Le « trend » sud est associé essentiellement à des filons couches différenciés de péridotite-pyroxénite-gabbro et occasionnellement à des dykes nourriciers relativement zonés de composition péridotitique ou gabbroïque. Il englobe plusieurs indices minéralisés dont les plus importants sont Mesamax, Expo-Ungava, TK et Méquillon. La minéralisation est essentiellement formée de sulfures disséminés et semi-massifs, et occasionnellement de sulfures massifs, localisés à la base des intrusions.



On observe par endroits une alternance entre les sulfures massifs et les sulfures disséminés, ce qui suggère un processus épisodique pour ces minéralisations, associé probablement à différentes venues de magma. La pentlandite grossièrement grenue forme plus de 20 % des sulfures observés. Cependant, il ne semble pas y avoir de différences de teneurs en Ni-Cu-EGP entre la minéralisation à sulfures grossièrement grenus et la minéralisation finement grenue.

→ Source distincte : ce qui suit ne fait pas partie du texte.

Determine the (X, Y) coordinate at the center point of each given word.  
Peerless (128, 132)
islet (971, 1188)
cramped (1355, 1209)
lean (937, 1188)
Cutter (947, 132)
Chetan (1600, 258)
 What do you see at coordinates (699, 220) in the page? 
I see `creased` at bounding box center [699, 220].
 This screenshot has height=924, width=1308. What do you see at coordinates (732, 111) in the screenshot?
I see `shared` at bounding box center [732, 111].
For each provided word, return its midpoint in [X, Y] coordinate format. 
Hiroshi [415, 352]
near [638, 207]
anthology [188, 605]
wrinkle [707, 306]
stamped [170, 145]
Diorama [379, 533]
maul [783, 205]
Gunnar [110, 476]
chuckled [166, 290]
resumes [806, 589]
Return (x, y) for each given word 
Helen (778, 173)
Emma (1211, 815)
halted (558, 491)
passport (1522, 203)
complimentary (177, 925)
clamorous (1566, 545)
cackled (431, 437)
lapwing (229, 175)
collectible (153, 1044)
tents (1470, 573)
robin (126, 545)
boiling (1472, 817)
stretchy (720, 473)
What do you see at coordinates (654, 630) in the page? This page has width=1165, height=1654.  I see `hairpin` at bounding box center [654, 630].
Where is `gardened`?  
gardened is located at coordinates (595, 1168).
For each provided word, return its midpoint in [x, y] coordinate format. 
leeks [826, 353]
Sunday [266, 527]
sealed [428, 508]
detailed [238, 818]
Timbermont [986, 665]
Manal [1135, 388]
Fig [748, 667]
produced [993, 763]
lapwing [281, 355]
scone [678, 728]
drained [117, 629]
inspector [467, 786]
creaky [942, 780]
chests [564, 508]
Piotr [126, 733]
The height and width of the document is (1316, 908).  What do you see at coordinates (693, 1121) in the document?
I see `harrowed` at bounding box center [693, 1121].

Les sills ultramafiques à mafiques sont intercalés, par endroits, entre des niveaux de métasédiments. Il n’est donc pas rare de trouver une section de forage avec plusieurs niveaux de sulfures massifs. La poursuite d’un forage en profondeur peut souvent dépendre de la présence de stockwork de sulfures dans ces métasédiments (T. Keast, communication personnelle).



Contrairement au « trend » nord, les teneurs en nickel du « trend » sud dépassent rarement 3 % Ni, alors que le cuivre se maintient souvent au-dessus de 4 % sur 6 m par endroits, y compris des intervalles de 8 % sur 0,5 m. En termes d’analyse par échantillon individuel, les rapports Ni/Cu sont constants et tournent autour de 1. De même, les rapports Pd/Pt relativement constants, autour de 4, dans les minéralisations massives ou disséminées passent abruptement de 15 à 20 dans les niveaux plus riches en Cu et en Pd. On observe également une corrélation positive entre le Cu et le Pd.

Les valeurs les plus élevées en Pd (> 10 g/t) sont généralement associées à une minéralisation riche en Cu. La présence de la chalcopyrite massive sous forme de veines ou de minces niveaux centimétriques suggère qu’il s’agit des remobilisations hydrothermales du Cu et du Pd à partir des minéralisations primaires magmatiques.

Ainsi, certains gîtes de sulfures magmatiques du « trend » sud, à faible teneur en nickel, pourraient devenir viables économiquement, grâce à leurs teneurs élevées en Pt et en Pd. Des analyses systématiques de ces deux éléments sont donc fortement suggérées pour le « trend » sud, même sur des sections où les teneurs en nickel sont très faibles.